WORK REQUIRED: Lines before the one containing "Where should I click to: Click the search" are left out; return that line and every line after it exactly, through the end of the data below.

[Saved entries]
··········

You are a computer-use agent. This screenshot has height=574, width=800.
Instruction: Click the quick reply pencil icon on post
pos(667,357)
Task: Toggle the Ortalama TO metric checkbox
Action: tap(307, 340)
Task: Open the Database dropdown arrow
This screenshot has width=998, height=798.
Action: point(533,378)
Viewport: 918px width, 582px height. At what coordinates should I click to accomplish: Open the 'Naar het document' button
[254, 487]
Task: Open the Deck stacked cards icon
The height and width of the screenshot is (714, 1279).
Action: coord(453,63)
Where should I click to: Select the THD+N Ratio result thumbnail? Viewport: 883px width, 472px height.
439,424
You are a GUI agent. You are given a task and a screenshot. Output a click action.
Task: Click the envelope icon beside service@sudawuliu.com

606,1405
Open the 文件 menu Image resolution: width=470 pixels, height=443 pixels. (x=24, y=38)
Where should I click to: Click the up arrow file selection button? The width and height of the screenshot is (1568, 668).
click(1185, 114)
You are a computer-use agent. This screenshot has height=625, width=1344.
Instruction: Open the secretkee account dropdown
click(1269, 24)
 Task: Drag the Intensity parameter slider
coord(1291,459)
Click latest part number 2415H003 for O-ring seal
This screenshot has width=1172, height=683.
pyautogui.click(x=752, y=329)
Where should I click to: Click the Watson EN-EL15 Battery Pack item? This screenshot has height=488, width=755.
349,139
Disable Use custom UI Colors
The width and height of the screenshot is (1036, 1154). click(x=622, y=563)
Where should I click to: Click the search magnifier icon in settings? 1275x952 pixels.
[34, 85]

··········

EXERCISE ANSWER:
Where should I click to: Click the search magnifier icon in settings? 1275x952 pixels.
[34, 85]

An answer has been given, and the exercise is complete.